No puedo contestar, y lo sabe. Está jugando conmigo como un gatito con su bola de estambre.

—Ya he respondido —digo—. No voy a repetirlo.

—La Casa Blanca no ha comentado en ningún momento ese artículo de Le Monde, ni en un sentido ni en otro.

—Correcto.

—Pero Sulimán Cindoruk sí, ¿verdad? Ha hecho público un video en el que dice: “El presidente puede suplicar clemencia todo lo que quiera. No seré compasivo con los estadounidenses”. ¿No es eso lo que ha dicho?

—Eso es lo que ha dicho.

—En respuesta, la Casa Blanca ha publicado unas declaraciones en las que afirma que “Estados Unidos no responderá a los atroces insultos de un terrorista”.

—Eso es —digo—. No lo haremos.

—¿Le ha suplicado clemencia, señor presidente?

Mi asesora política, Jenny Brickman, está a punto de jalarse los pelos. Tampoco ella tiene la habilitación de seguridad necesaria ni conoce toda la historia, pero su principal preocupación es que quiere que dé la imagen de luchador en esta vista. “Si no va a poder defenderse, no vaya —me ha dicho—. Se convertirá en su piñata política”.

Y tiene razón. En estos momentos, le toca a Lester Rhodes ponerse una venda en los ojos, sacudirme con un palo y esperar a que broten de mi torso un montón de información clasificada y confusiones políticas.

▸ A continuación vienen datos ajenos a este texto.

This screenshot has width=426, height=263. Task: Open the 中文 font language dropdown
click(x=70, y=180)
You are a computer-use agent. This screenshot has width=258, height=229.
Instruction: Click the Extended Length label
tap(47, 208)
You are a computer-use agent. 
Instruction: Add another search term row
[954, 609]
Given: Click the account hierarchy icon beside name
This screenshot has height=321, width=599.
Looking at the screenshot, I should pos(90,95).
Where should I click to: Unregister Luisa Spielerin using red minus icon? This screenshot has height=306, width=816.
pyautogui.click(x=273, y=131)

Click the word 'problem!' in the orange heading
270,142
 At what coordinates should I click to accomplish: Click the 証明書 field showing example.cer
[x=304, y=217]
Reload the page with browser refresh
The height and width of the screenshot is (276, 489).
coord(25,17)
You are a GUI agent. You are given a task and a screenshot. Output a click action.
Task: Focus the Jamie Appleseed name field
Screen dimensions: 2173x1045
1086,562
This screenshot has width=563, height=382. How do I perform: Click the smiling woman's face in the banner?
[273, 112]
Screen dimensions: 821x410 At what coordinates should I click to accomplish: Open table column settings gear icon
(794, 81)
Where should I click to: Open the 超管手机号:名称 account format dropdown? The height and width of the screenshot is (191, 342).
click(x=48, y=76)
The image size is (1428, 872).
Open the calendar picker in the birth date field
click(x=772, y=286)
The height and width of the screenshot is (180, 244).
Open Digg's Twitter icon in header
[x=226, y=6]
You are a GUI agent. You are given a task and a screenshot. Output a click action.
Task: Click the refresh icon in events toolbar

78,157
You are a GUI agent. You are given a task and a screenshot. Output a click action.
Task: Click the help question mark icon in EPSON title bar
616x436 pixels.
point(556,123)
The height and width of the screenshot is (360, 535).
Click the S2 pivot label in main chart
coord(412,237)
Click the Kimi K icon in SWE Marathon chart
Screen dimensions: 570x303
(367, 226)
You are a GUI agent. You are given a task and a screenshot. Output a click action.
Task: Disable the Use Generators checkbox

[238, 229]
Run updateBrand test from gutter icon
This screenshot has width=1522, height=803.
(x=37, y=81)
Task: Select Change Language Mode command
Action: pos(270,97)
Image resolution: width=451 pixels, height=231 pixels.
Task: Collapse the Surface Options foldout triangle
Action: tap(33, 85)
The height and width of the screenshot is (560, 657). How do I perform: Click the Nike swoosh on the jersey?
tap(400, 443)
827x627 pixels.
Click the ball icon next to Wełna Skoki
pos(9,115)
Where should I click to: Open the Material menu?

—Niega usted con la cabeza, señor presidente. Para que quede claro: ¿está negando que ha suplicado clemencia a Sulimán Cindo…?

—Estados Unidos jamás suplicará nada a nadie —digo.

—De acuerdo, entonces desmiente la afirmación de Sulimán Cindoruk de que suplicó…

—Repito: Estados Unidos jamás suplicará nada a nadie. ¿Queda claro, señor presidente de la Cámara? ¿Quiere que se lo repita?

—Bueno, si no le ha suplicado…

—Siguiente pregunta —digo.

—¿Le ha pedido amablemente que no nos ataque?

—Siguiente pregunta —vuelvo a decir.

Hace una pausa, repasa sus apuntes.

—Se me agota el tiempo —advierte—. Me quedan ya pocas preguntas. Uno menos, o casi, pero aún tienen que interrogarme otras doce personas, todas ellas cargadas de frases ingeniosas, comentarios agudos y preguntas capciosas.

El presidente de la Cámara es conocido tanto por sus primeras preguntas como por las últimas. En cualquier caso, ya sé lo que va a decir. Y él sabe que no voy a poder contestar.

—Señor presidente, hablemos del martes 1 de mayo, en Argelia.

—De eso hace poco más de una semana—.

El martes 1 de mayo —prosigue—, un grupo de separatistas proucranianos y antirrusos asaltó una granja en el norte de Argelia donde se creía que se ocultaba Sulimán Cindoruk. Y, de hecho, así era. Lo habían localizado y se habían desplazado a la granja con la intención de asesinarlo. Pero un equipo conjunto de efectivos de las Fuerzas Especiales y de la CIA les desbarató el operativo y Sulimán Cindoruk consiguió escapar.

Me quedo completamente inmóvil

—. ¿Ordenó usted ese contraataque, señor presidente? —pregunta—. Y si lo hizo, ¿por qué? ¿Por qué razón iba a enviar un presidente de Estados Unidos fuerzas militares estadounidenses para salvarle la vida a un terrorista?